Print Design! Layout Software that doesn't cost more than your rent

I love print design, and I’ve been at it for years; first my making zines in the 90’s and next by making newspapers, magazines and promotional media over the last ten years. So it makes sense that people ask me for tips and recommendations regularly.

Some examples are this page from Femme2010 program, and my print portfolio.

Collected in this post are some freeware/shareware programs that might be right for your print project, and a few tips I tell people when they ask about layout.

Learning page layout software is awesome and so satisfying — but time-consuming, just an fyi.

If you’re just making one book I don’t know if its worth it to learn ALL of any program, but you might find you love the process and thus learning a non-try-only version would be advantageous because then you could use it again.

FREE

Free/cheap layout software is one avenue in which the world of freeware is less prolific than in, say, freeware for web design.

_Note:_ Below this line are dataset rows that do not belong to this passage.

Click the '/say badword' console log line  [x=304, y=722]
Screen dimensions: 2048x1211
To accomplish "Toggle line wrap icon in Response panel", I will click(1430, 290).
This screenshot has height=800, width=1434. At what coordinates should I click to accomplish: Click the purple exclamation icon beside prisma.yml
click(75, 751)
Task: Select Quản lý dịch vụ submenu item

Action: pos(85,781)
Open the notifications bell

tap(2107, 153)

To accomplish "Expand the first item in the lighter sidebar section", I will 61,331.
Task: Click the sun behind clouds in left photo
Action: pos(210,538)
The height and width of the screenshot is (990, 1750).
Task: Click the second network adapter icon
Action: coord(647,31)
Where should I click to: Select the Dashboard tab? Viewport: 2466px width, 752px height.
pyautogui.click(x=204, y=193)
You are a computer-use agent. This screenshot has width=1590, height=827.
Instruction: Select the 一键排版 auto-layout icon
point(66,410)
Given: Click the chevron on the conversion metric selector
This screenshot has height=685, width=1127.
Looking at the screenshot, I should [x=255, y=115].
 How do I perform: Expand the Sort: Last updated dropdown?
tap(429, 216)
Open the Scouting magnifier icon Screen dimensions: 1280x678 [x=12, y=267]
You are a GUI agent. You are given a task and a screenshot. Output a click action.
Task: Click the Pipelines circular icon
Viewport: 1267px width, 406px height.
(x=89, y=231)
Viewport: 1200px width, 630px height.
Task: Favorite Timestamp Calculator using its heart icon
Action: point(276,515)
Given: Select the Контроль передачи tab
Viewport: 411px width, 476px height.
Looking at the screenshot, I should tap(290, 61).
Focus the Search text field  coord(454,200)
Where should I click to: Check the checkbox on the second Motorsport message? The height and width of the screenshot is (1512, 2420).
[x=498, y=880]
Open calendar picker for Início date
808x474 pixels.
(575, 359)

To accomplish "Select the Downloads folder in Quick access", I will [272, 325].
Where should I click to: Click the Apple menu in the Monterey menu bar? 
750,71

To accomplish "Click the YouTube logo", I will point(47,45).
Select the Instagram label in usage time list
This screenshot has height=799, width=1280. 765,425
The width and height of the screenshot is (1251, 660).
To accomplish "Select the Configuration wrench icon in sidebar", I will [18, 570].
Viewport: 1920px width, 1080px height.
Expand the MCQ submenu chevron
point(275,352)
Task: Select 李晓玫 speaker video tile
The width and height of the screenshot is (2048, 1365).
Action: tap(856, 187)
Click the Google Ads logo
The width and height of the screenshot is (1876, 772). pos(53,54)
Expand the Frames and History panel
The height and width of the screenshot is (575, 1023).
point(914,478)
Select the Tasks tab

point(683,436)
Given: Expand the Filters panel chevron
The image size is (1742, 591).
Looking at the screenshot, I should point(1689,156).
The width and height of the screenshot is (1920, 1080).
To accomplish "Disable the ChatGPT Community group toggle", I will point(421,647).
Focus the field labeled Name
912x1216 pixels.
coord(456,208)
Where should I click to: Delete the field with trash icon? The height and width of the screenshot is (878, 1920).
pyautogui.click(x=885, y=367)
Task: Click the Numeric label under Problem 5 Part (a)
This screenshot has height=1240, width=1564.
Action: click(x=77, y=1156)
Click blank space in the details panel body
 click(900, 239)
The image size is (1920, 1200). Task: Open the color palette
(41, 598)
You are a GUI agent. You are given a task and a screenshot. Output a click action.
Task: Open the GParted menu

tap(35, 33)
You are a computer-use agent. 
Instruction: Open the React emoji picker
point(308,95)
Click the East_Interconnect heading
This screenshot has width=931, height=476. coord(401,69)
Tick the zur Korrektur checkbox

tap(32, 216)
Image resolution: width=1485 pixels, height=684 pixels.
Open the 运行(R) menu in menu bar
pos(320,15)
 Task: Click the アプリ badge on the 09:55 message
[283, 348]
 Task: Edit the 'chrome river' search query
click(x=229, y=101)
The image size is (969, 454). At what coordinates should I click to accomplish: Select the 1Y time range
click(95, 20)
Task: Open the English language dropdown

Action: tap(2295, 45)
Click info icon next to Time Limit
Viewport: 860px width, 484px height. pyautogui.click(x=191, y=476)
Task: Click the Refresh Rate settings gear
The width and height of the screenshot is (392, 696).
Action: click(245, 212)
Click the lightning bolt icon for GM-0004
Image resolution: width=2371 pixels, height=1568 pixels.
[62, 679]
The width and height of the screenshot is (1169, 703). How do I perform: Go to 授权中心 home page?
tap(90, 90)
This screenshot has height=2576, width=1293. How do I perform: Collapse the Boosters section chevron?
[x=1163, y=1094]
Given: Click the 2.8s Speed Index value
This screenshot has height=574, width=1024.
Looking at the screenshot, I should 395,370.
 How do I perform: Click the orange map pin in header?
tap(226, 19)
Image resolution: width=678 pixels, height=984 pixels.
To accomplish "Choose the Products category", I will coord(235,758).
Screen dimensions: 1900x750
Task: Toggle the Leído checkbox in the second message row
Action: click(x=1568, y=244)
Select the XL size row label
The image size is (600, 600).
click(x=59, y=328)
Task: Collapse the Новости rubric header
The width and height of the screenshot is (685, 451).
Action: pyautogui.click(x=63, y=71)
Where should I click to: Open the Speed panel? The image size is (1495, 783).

Scribus appears to be the best of the free, as it is from 2010 and Mac/PC/Linux compatible – but I haven’t used it so I can’t say more than to read the reviews/manual and see if you think learning it is more time effective than plowing through using Word.

has a lot of free print-creation software listed; remember that you might want to edit the photos before you put them in, or you might need to try a few different programs before you find one you “get” the best.

FREE TO TRY

Lots of programs are “free to try,” and often this means you get temporary access to higher-caliber programs — but I’d be careful and test them by exporting one page of my book before laying out the whole thing to make sure that you don’t have to buy the software to export your final product as a PDF.

Here’s a decent, recent list of free-to-try programs; this one, , seems to have some recommendations behind it.

Adobe’s InDesign is what I’ve used and loved for almost a decade [!], it is free for 30 days,  you will be able to export your finished file in it, AND there are good tutorials online so you don’t feel overwhelmed. Its a technically heavy program but you dont have to use all the elements.If  you are familiar with Photoshop, the “layers” feature in InDesign is similar and can give you those lovely effects of images behind text etc. Drawbacks? After 30 days you can’t make any more changes without paying the big $$…plus pirating Adobe is getting harder and harder.

DESIGN TIPS

1. No matter how you lay it out, please do your sanity the favor of paying attention to giving yourself at least 1/2-inch margins all the way around the page so printing/copying doesn’t cut off any text. That would suck, right?

2. I recommend exporting final files as PDFs — especially if you’ll be printing from a computer that was NOT the one you designed on, to help avoid opening your project on another computer only to find out that it doesn’t have the special beautiful font you chose and your project looks wonky. Sometimes this happens with your PDF anyway, especially if you’re going through a “real” print service. If you pick a special font it can be advantageous to keep a copy of the fonts in the folder where your document is, just in case. But making PDFs is a good idea for your archiving purposes anyway.